» **INSTRUCTIONS FOR THE TASK**: The answer must restate every entry below word for word.

» **PROVIDED INFORMATION**:

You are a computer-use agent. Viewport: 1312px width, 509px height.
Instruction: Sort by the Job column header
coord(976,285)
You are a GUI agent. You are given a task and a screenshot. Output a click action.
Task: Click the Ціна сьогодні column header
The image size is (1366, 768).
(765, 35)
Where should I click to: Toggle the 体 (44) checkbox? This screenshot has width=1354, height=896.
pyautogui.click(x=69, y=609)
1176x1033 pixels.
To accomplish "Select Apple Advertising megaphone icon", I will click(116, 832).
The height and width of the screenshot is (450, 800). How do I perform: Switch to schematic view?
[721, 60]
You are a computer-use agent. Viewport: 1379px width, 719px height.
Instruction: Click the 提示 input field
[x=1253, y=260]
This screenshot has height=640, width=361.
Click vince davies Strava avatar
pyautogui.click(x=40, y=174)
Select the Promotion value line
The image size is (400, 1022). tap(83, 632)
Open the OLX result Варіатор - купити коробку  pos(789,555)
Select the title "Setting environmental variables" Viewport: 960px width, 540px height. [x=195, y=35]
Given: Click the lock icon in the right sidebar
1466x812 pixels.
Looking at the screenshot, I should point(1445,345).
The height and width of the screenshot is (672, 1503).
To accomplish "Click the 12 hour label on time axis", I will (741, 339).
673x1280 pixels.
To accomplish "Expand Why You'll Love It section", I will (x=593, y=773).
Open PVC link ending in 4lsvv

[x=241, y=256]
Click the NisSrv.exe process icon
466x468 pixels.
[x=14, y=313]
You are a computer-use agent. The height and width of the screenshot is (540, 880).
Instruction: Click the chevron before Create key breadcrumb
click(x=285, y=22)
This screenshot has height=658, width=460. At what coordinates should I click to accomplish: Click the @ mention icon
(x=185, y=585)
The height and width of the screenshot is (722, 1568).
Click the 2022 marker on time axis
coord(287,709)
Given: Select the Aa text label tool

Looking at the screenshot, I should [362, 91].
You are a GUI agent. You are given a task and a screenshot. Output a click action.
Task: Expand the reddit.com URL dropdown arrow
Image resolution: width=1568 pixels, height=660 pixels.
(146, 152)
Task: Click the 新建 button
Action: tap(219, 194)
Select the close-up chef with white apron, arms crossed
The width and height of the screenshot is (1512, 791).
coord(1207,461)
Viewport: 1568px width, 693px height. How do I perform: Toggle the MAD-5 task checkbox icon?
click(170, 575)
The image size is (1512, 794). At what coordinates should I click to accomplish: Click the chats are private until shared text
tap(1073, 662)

» **THE ANSWER**:
You are a computer-use agent. Viewport: 1312px width, 509px height.
Instruction: Sort by the Job column header
coord(976,285)
You are a GUI agent. You are given a task and a screenshot. Output a click action.
Task: Click the Ціна сьогодні column header
The image size is (1366, 768).
(765, 35)
Where should I click to: Toggle the 体 (44) checkbox? This screenshot has width=1354, height=896.
pyautogui.click(x=69, y=609)
1176x1033 pixels.
To accomplish "Select Apple Advertising megaphone icon", I will click(116, 832).
The height and width of the screenshot is (450, 800). How do I perform: Switch to schematic view?
[721, 60]
You are a computer-use agent. Viewport: 1379px width, 719px height.
Instruction: Click the 提示 input field
[x=1253, y=260]
This screenshot has height=640, width=361.
Click vince davies Strava avatar
pyautogui.click(x=40, y=174)
Select the Promotion value line
The image size is (400, 1022). tap(83, 632)
Open the OLX result Варіатор - купити коробку  pos(789,555)
Select the title "Setting environmental variables" Viewport: 960px width, 540px height. [x=195, y=35]
Given: Click the lock icon in the right sidebar
1466x812 pixels.
Looking at the screenshot, I should point(1445,345).
The height and width of the screenshot is (672, 1503).
To accomplish "Click the 12 hour label on time axis", I will (741, 339).
673x1280 pixels.
To accomplish "Expand Why You'll Love It section", I will (x=593, y=773).
Open PVC link ending in 4lsvv

[x=241, y=256]
Click the NisSrv.exe process icon
466x468 pixels.
[x=14, y=313]
You are a computer-use agent. The height and width of the screenshot is (540, 880).
Instruction: Click the chevron before Create key breadcrumb
click(x=285, y=22)
This screenshot has height=658, width=460. At what coordinates should I click to accomplish: Click the @ mention icon
(x=185, y=585)
The height and width of the screenshot is (722, 1568).
Click the 2022 marker on time axis
coord(287,709)
Given: Select the Aa text label tool

Looking at the screenshot, I should [362, 91].
You are a GUI agent. You are given a task and a screenshot. Output a click action.
Task: Expand the reddit.com URL dropdown arrow
Image resolution: width=1568 pixels, height=660 pixels.
(146, 152)
Task: Click the 新建 button
Action: tap(219, 194)
Select the close-up chef with white apron, arms crossed
The width and height of the screenshot is (1512, 791).
coord(1207,461)
Viewport: 1568px width, 693px height. How do I perform: Toggle the MAD-5 task checkbox icon?
click(170, 575)
The image size is (1512, 794). At what coordinates should I click to accomplish: Click the chats are private until shared text
tap(1073, 662)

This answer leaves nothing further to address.